By Ivan Pereira, Christina Santucci and Jeremy Walsh
Teenage anger exploded from the barrel of a gun Friday in Cambria Heights and claimed the life of an innocent 13-year-old, police said, causing an outcry from community leaders sick of violence and death.
As family members mourned Kevin Miller, 13, who was struck in the head by a stray bullet while walking home from Campus Magnet High School in Cambria Heights, police in the 105th Precinct arrested a fellow student on suspicion of firing the fatal shot.
Springfield Gardens resident Nnonso Ekwegbalu, 16, was charged Sunday with second-degree murder, weapons possession and assault charges in the death of Kevin and the shooting of another teen in the leg.
As police were questioning the suspect Sunday, Kevin’s relatives were coming from as far away as North Carolina to pay their last respects to a boy who served as an usher at New Jerusalem Baptist Church in Jamaica, was a junior minister and attended Bible study every Thursday.
“I would have never thought in my wildest dreams something like this would have happened to him,” Kevin’s tearful mother, Donna Greaves, said Saturday in front of his childhood home in South Jamaica. “Yesterday morning I took him to school.”
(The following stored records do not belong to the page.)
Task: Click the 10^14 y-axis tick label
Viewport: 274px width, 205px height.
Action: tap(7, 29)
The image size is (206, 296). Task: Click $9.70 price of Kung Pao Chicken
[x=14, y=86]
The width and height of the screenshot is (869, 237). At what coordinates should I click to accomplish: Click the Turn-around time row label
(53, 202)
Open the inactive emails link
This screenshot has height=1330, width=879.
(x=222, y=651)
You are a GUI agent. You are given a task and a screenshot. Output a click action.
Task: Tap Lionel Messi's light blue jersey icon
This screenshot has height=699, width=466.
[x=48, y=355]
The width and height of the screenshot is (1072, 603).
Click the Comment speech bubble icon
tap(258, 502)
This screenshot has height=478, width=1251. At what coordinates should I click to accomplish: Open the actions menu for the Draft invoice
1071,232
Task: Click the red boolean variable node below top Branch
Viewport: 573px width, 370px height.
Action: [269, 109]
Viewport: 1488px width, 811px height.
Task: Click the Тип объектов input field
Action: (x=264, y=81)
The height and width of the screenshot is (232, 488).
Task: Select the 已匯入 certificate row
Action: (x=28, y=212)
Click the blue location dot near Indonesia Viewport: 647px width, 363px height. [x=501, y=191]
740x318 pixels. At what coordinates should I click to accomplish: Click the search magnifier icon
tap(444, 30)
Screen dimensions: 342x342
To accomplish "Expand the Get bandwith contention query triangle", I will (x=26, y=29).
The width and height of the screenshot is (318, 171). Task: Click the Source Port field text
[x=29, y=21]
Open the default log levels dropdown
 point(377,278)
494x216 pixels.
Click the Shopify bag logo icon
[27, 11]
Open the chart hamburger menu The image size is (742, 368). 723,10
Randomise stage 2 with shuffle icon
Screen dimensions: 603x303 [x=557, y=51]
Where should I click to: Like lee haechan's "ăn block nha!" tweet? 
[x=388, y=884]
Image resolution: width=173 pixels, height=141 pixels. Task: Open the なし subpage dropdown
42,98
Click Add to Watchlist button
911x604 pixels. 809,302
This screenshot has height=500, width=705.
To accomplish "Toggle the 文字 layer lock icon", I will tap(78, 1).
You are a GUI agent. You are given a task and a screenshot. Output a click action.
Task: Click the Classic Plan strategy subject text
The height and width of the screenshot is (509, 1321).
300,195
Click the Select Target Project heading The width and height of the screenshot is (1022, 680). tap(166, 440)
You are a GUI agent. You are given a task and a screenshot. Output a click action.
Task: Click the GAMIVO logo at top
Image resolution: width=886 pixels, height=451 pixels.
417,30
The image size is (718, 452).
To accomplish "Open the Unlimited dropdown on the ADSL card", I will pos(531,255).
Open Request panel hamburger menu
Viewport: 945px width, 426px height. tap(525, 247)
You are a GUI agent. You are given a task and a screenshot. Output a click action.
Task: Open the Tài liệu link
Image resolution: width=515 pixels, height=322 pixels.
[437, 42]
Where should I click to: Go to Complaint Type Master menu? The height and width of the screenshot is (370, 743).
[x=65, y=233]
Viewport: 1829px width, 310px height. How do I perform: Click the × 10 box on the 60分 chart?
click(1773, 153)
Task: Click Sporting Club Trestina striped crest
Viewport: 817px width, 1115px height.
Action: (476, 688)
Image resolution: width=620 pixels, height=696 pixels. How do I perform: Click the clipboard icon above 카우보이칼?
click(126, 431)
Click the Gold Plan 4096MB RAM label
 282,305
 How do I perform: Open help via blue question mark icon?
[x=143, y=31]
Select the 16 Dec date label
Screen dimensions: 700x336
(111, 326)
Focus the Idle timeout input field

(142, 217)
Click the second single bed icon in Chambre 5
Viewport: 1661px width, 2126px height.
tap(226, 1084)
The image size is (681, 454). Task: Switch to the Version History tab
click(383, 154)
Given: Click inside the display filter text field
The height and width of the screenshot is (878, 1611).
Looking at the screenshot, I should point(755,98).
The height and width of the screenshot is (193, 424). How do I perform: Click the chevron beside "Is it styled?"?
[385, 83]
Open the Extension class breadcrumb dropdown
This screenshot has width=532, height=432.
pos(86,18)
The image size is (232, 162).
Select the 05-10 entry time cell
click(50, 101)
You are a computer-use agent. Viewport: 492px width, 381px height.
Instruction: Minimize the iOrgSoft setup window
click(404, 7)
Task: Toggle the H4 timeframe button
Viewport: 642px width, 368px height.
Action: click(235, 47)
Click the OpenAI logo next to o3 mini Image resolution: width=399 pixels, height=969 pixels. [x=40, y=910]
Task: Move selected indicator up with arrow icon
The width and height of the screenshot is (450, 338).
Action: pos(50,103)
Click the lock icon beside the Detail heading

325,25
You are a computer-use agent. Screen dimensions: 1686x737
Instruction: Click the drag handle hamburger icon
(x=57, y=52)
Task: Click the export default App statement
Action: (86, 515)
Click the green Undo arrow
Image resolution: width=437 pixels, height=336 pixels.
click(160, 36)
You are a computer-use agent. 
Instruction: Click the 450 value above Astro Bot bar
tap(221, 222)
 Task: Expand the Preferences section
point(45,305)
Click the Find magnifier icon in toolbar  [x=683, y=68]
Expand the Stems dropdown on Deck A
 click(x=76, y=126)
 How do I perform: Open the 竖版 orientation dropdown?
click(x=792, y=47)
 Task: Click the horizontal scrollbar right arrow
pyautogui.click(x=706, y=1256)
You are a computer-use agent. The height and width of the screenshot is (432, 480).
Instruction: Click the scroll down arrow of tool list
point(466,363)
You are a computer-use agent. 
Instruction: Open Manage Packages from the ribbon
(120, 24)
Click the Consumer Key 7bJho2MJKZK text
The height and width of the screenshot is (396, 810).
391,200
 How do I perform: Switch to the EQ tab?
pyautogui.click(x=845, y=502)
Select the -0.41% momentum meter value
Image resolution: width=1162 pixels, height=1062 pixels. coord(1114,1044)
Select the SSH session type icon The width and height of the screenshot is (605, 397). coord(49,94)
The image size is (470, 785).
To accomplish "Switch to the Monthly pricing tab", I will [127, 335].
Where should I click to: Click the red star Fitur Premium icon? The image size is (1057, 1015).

According to a criminal complaint filed by the Queens district attorney’s office, Nnonso got into a fight with three other teenagers in front of a car wash at Linden and Springfield boulevards around 3:15 p.m. Friday.
Nnonso allegedly pulled out a gun and fired several shots, none of which hit the teens with whom he was fighting, the DA’s office said. One bullet hit a 17-year-old boy in the thigh, police said. He was taken to a hospital and was expected to recover.
The other bullet hit Kevin in the head. He was pronounced dead at the scene.
Nnonso fled the scene and discarded the gun in Springfield Park, the DA’s office said. Witnesses later identified him as the shooter, according to the complaint. He was arraigned Sunday. If convicted he faces 25 years to life in prison, the DA’s office said. His next court date is Oct. 19.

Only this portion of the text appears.